Sunday, January 24, 2016

Two months

How you doing? The daily ritual following wife's death

Two months. It's been two months since my wife, Kim, died unexpectedly Nov. 23. Nothing's changed, yet everything's different.

My guess is only someone who's had to journey through such loss, such shock to the norm, can understand this dichotomy.

I sensed it almost immediately. In a heartbeat -- Kim's final heartbeat -- life had changed. In the hospital room where all hell broke loose, it had seemed both surreal and dysfunctional. My wife had made it through three successful surgeries in less than six months. Suddenly, she was gone.

I ushered everyone out, stroked her hair and left cheek, kissed her forehead and managed a tearful, "I am so sorry." It might seem an odd first thought, but we had gone through so much together, and now she was going to miss so much more.

Two new grandchildren. Three straight years of children's marriages, with one more in 2016. A daughter moving back to Minnesota from Seattle with her partner. Six children, four grandchildren. Likely more. She was so looking forward to tomorrow.

And a new furnace. The day after Kim died, the Melius house had a new furnace installed. Kim and I had managed through a couple weeks of no heat, huddled in the living room, staying cozy with a couple space heaters, thanks in part to a mild November.

The whole scene seemed rather symbolic of our journey.
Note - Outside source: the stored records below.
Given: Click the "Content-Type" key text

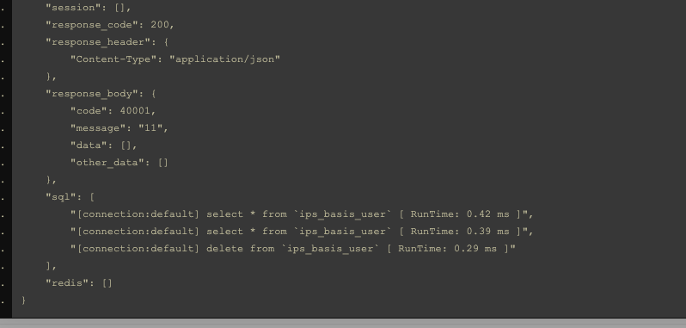Looking at the screenshot, I should 113,59.
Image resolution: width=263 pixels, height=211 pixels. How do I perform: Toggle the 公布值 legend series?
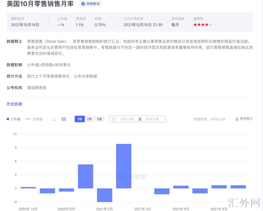[14, 119]
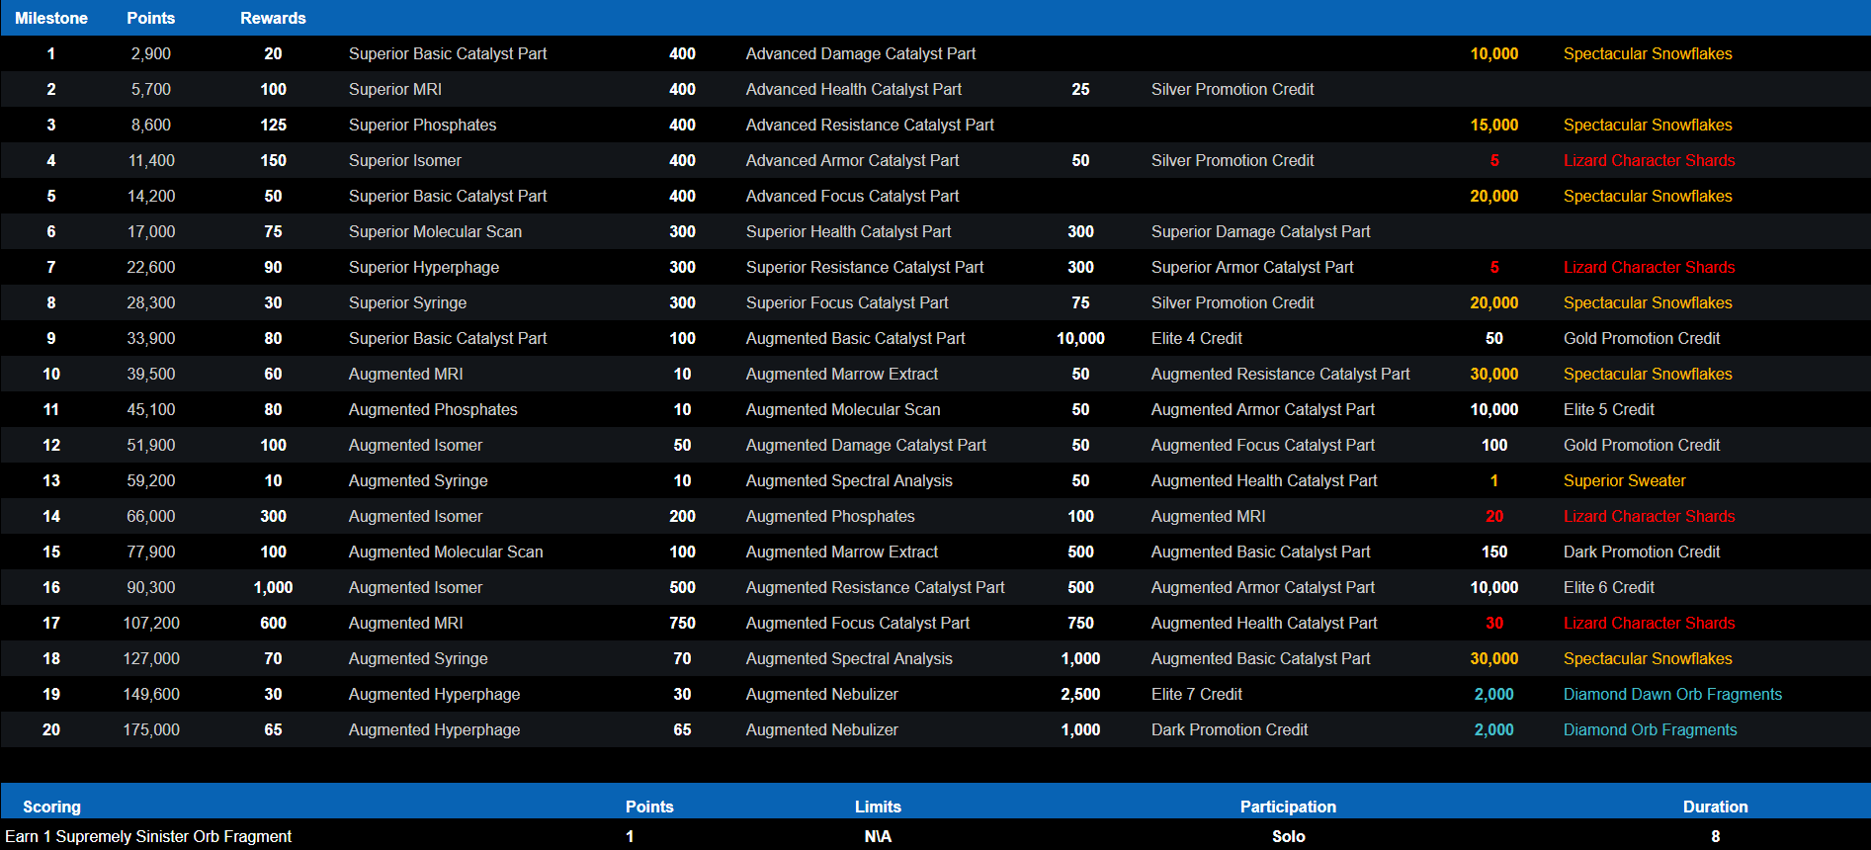Screen dimensions: 1871x850
Task: Select Diamond Orb Fragments in milestone 20
Action: pyautogui.click(x=1650, y=729)
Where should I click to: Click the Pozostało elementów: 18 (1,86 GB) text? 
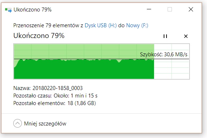click(54, 103)
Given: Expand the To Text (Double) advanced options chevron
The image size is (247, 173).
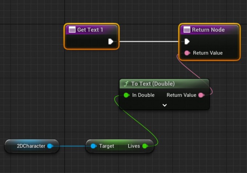Looking at the screenshot, I should pyautogui.click(x=165, y=105).
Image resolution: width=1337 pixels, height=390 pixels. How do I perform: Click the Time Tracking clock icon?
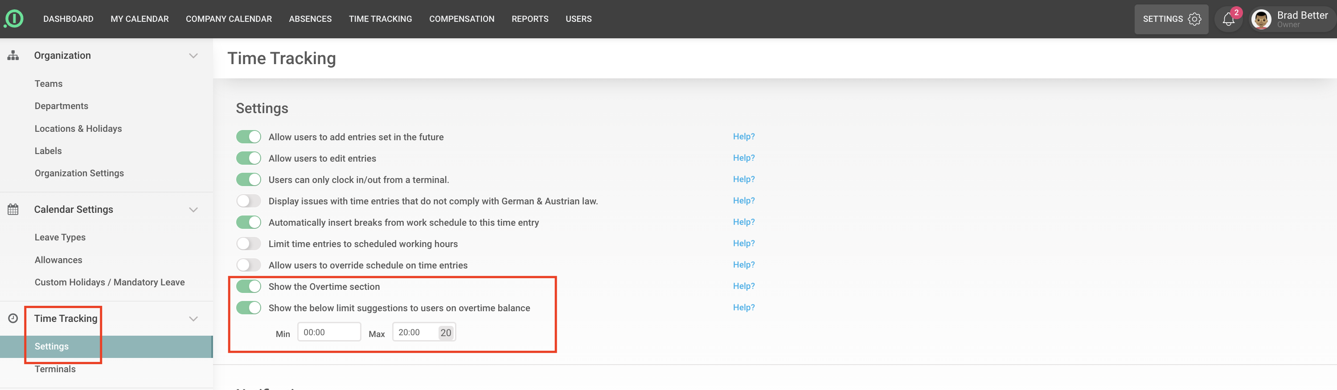coord(13,318)
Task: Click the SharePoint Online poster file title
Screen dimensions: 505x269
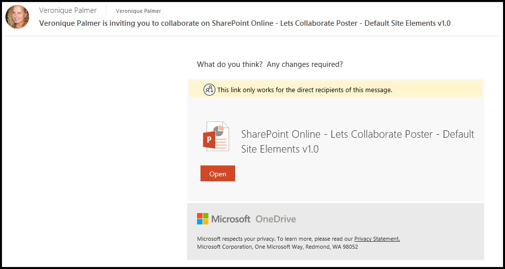Action: pyautogui.click(x=357, y=134)
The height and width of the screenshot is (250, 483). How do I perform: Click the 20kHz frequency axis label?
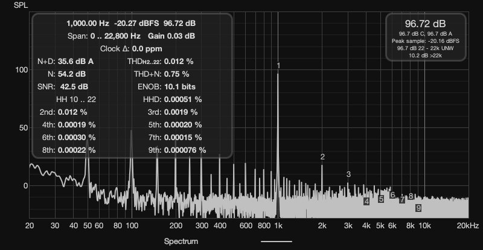468,225
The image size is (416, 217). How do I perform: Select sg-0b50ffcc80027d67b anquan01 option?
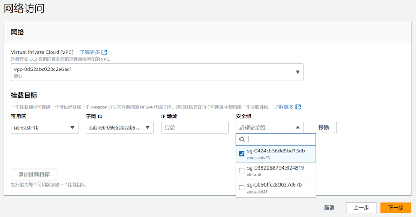click(276, 188)
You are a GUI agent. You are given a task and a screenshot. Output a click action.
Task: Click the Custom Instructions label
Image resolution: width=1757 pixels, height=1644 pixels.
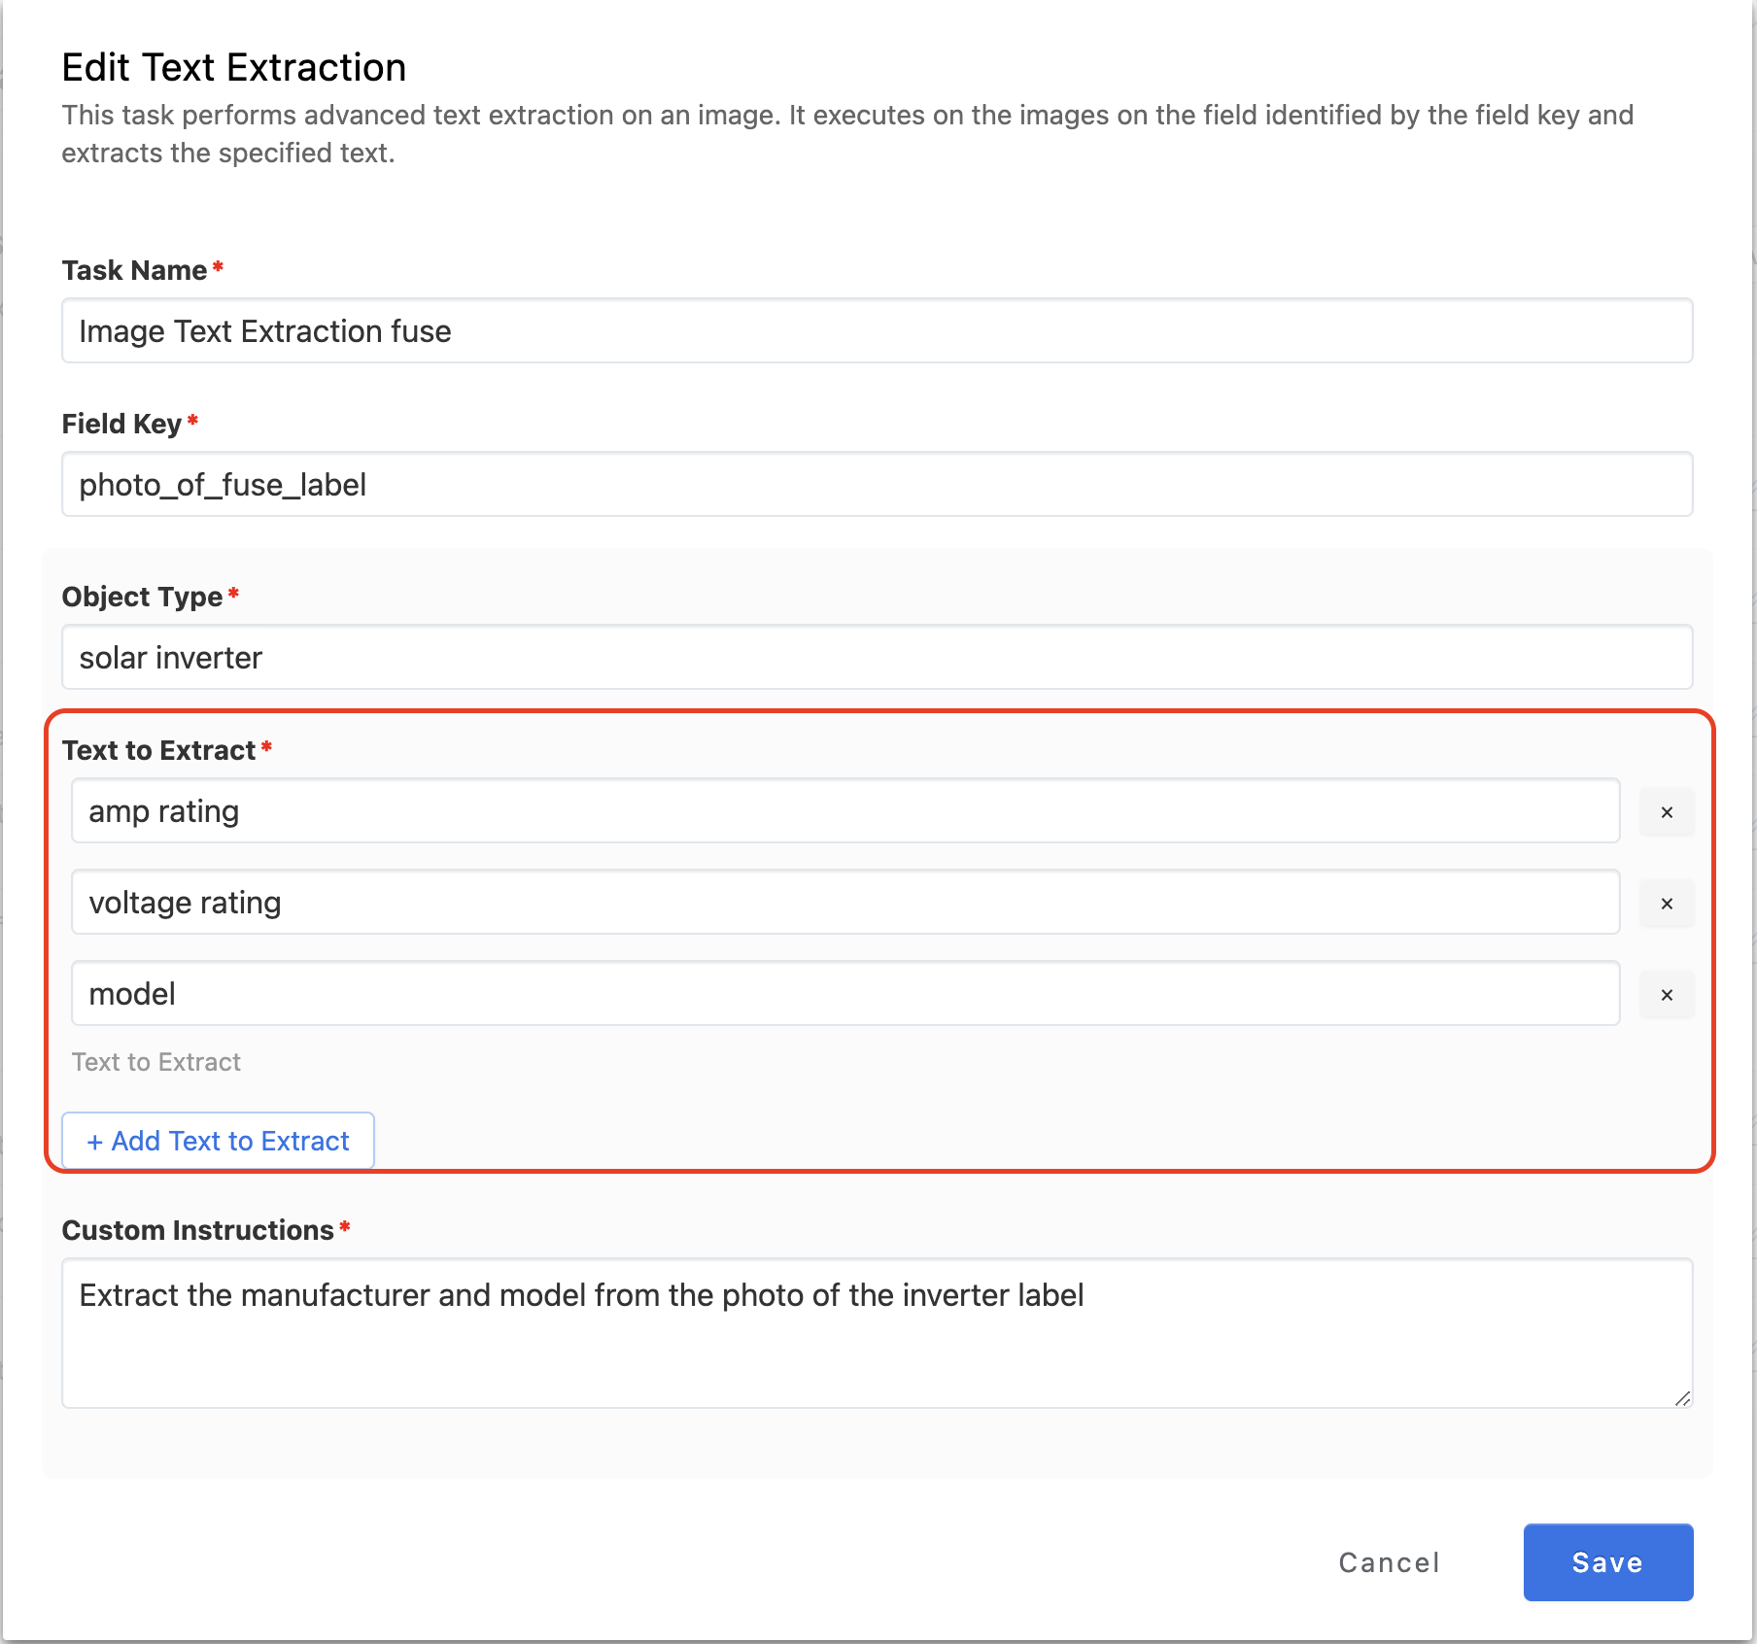pos(197,1230)

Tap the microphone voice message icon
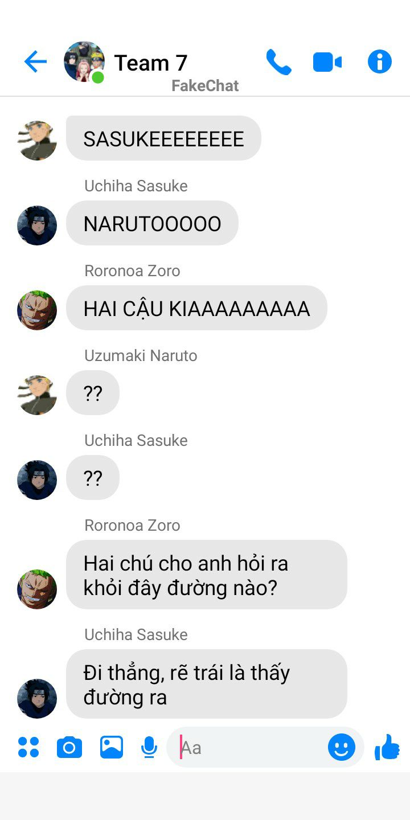point(149,747)
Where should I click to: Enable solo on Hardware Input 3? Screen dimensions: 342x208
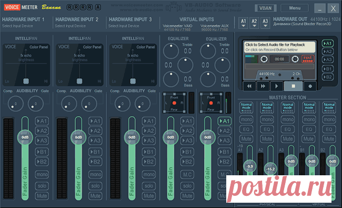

Managing to get by, yet always looking ahead.

Now, looking ahead is completely different. But there's a part of you which longs for nothing to change. As family gathered in those early days, I remember vividly son Andy saying how he worries he won't remember the sound of his mother's voice. You don't want such memories to fade.

Nearly every day since Kim's death, the question is asked by someone. How you doing?

Pretty good, I might say. Considering the circumstances. When the death is sudden, a shock, and when you have no chance to say goodbye, how does one truly know? Better than what? Better than yesterday? Certainly better than that final hospital scene.

I am moving forward. But I still cry nearly every day. Each night, often before I can sleep, Kim's final minutes of life flash before me again. Every night.

And we still have no answers. Probably never will. Kim's autopsy revealed no clear sign of what happened. No blood clot, which medical personnel at the time suspected. Her heart was strong. Respiratory failure, which caused cardiac arrest. What caused the respiratory failure remains a question mark.

So, how am I really doing? I'm OK. But there's this strong need to check up on my kids, see how they're doing and handling the emotions. We all grieve differently. I cry, sometimes at unexpected times. Sometimes at special songs, favorite memories. But moving on is also important to me, and it should be to all of us.

I'm not overwhelmed by it all. I'm not extremely bitter, even though every part of me believes Kim should not have died. Such anger could destroy one's soul. And I won't let it happen.

You know, I deeply respect people of faith. But I live with a comfortable balance of faith and reason. It's one of my deeply-rooted core principles. And it was not Kim's time. She was boldly moving ahead, dealing with a myriad of health concerns and happy about the direction. And she was still contributing mightily to society in the best way she knew, by being respectful to the aged and honoring them and their families.

None of us wanted that to change. So we hold on to her deeply, yet move on.  But it's so different. It seems almost like survivor's guilt. Every walk, every step, there's a memory. Even the ugly ones, as Matt and I have laughed about past Christmas shopping ventures with Kim. Painful stuff. But now I walk through River Hills Mall in Mankato and feel lost without her.

This feeling likely won't change for me. For it is all so different.